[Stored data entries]
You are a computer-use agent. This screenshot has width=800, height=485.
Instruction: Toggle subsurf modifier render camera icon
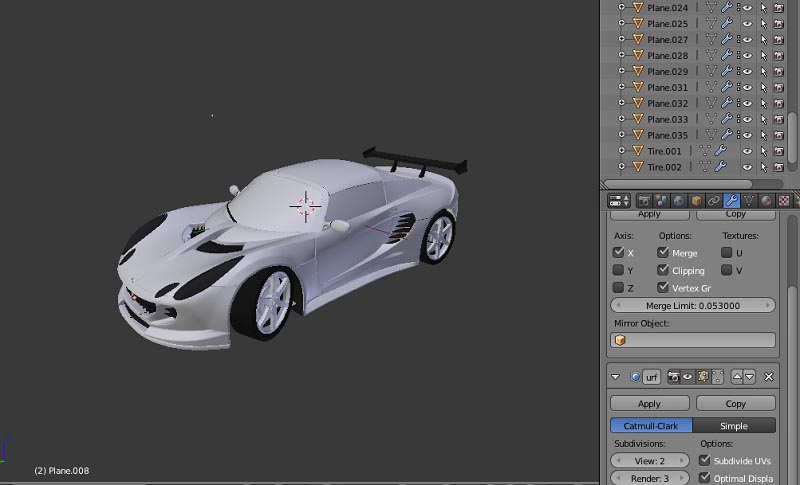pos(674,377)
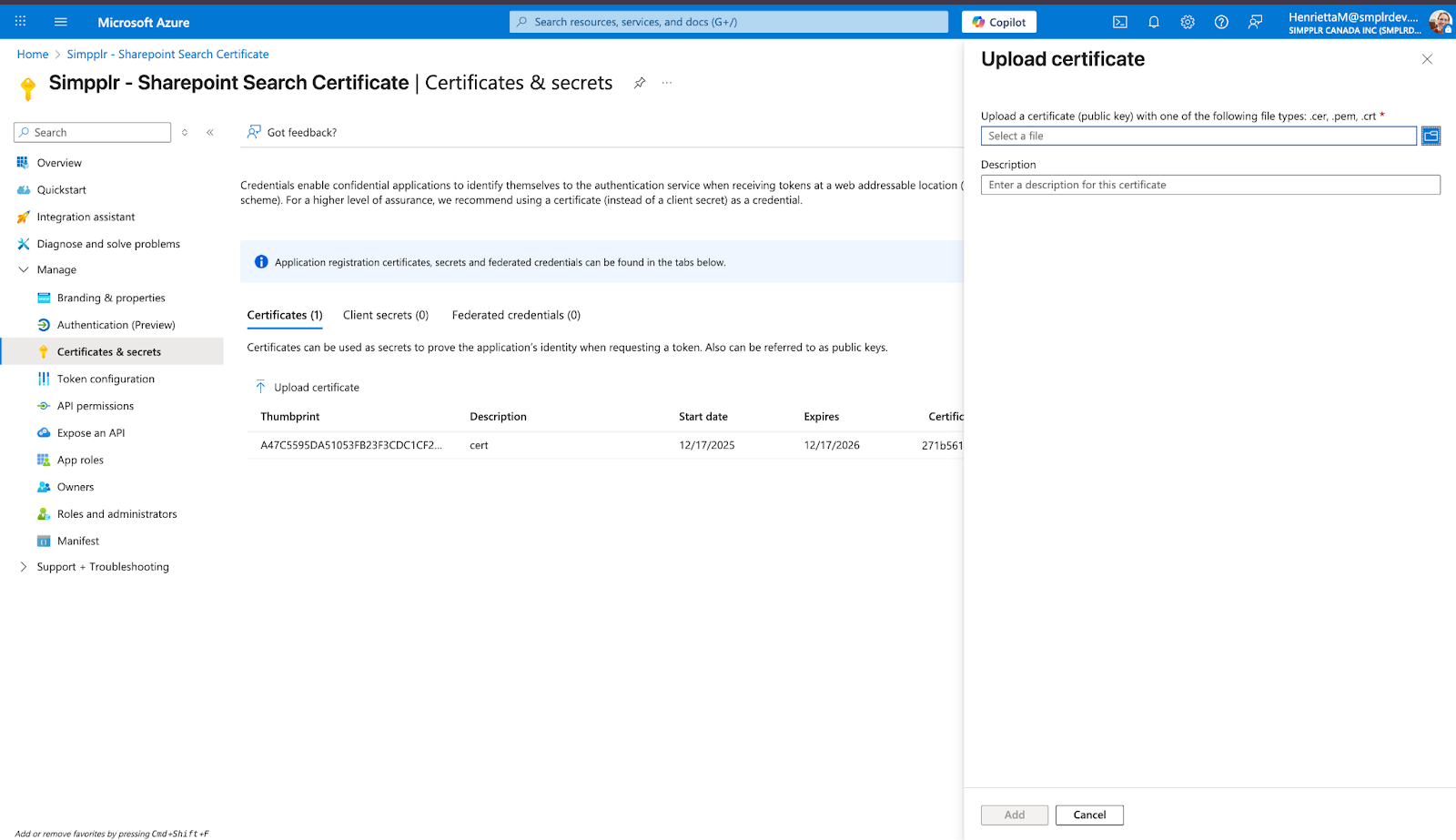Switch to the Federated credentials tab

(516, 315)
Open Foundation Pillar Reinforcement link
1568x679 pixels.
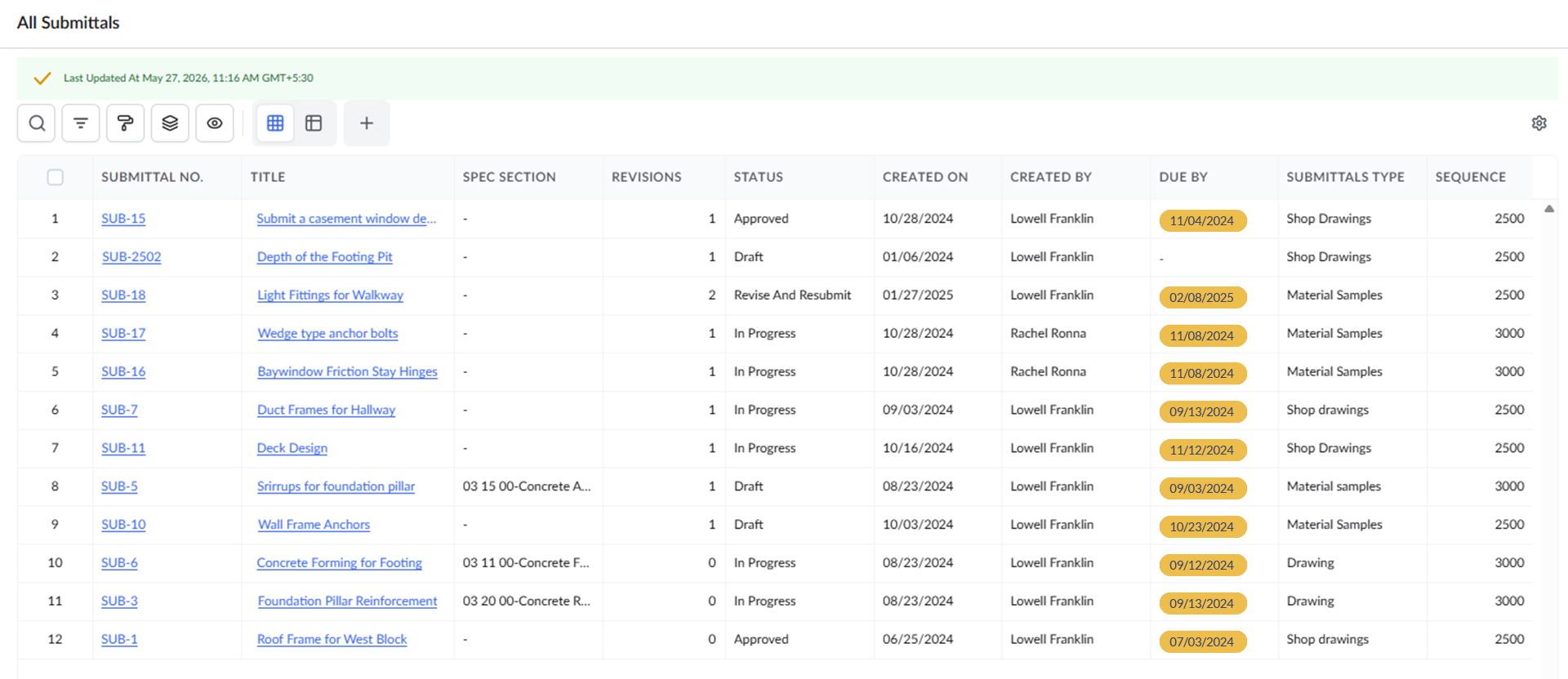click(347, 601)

Task to complete
Would you return all of the data above word for word, omitting every picture?

Exercise answer
You are a computer-use agent. This screenshot has width=800, height=485.
Instruction: Toggle subsurf modifier render camera icon
pos(674,377)
Switch to the Federated credentials tab

(516, 315)
Open Foundation Pillar Reinforcement link
1568x679 pixels.
click(347, 601)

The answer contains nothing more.